Figure 7.

CyKILRa and CyKILRb apposingly regulate cell growth signaling pathways

H2009 or H1792 cells were treated with either SCR ASO (SCR) or CyKILRa ASO (ASO), and H1299 and H2009 cells were treated with either siRNA-Con (SCR) or CyKILRb siRNA (siCyKILRb). Total RNA from cell subjected to these treatments underwent deep RNA-seq. Following data filtering and clean read alignment, gene expression levels and differential expression gene analysis were conducted using RSEM (v1.2.28) and DESeq2. Kyoto Encyclopedia of Genes and Genomes enrichment analysis of annotated differentially expressed genes was performed using R Phyper. The CyKILRa ASO-treated groups exhibited regulation of cell apoptosis and cell-cycle pathways compared with the control-treated groups (A–C).

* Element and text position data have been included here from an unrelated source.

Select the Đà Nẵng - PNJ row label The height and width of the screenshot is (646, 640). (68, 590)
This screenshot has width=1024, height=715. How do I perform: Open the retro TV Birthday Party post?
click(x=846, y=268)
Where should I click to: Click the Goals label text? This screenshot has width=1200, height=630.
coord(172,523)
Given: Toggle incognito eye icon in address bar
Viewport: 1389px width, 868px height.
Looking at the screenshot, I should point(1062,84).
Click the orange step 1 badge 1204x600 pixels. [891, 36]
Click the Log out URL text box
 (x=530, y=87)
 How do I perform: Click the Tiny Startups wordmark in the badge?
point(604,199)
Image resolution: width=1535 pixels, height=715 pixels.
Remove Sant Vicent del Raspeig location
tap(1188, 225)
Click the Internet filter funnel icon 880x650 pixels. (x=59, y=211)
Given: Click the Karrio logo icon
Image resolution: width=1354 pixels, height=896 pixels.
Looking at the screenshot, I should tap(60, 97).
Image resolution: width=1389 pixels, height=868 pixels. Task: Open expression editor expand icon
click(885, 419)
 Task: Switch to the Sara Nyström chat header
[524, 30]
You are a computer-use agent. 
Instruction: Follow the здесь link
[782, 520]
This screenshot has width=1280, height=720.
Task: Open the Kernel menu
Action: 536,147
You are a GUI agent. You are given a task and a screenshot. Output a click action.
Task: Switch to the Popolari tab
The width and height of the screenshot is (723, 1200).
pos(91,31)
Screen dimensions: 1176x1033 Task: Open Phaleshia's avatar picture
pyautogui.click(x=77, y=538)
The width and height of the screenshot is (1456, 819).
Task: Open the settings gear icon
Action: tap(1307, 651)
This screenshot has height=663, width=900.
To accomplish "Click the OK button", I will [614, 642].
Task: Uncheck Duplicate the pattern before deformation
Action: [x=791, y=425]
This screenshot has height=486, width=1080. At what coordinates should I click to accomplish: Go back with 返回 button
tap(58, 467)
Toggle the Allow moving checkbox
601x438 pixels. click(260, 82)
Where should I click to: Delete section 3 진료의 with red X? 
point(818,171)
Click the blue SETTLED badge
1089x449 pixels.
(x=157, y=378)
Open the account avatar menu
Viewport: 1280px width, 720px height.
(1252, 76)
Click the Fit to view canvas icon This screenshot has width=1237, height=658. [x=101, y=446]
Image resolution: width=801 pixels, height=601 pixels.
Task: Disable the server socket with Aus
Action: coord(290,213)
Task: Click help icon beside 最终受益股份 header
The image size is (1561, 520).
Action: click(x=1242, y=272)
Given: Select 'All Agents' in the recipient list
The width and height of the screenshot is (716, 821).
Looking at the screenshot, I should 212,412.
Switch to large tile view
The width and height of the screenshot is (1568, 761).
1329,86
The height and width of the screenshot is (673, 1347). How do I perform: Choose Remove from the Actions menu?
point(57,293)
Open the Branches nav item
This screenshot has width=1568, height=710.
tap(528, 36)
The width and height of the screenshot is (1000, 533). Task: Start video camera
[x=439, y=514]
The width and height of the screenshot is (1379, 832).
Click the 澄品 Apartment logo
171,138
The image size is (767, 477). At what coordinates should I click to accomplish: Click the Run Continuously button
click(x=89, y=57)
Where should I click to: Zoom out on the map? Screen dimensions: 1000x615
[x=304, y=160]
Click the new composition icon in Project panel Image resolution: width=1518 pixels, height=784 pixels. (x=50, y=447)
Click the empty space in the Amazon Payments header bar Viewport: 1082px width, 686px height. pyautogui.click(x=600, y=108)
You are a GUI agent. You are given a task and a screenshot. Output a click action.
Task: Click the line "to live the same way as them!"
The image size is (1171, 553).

While the CyKILRb siRNA-treated groups exhibited the regulation of miRNAs (D–G). (A) RNA levels of key apoptosis markers were down-regulated by CyKILRa ASO in all cell lines as assessed by qRT-PCR. −RT controls were included in all experiments and replicates with no signal observed. (B) Protein levels of key apoptosis markers were down-regulated by CyKILRa ASO in all cell lines as assessed by western blotting. (C) Protein levels of key cell-cycle markers were up-regulated by CyKILRa ASO in all cell lines. (D) Up-regulated miRNAs by CyKILRb knockdown in both cell lines. (E) The Venn diagram displays the upregulated miRNAs resulting from CyKILRb knockdown in both H1299 and H2009 cell lines. (F) RNA levels of miR-424–3P and miR-503-3P in H1299 and H2009 cells treated with si-CyKILRb vs. scramble control (SCR). (G) Cell proliferation assay comparing miR-424-3P and miR-503-3P mimic-treated H1299 and H2009 cells vs. scramble-treated (SCR) cells 48 h after transfection. The data in (A), (F), and (G) are presented as boxplots (n ≥ 3 replicates), and statistical analysis was performed using the unpaired t test with Welch’s correction. Data in (B) and (C) are representative of n = 3.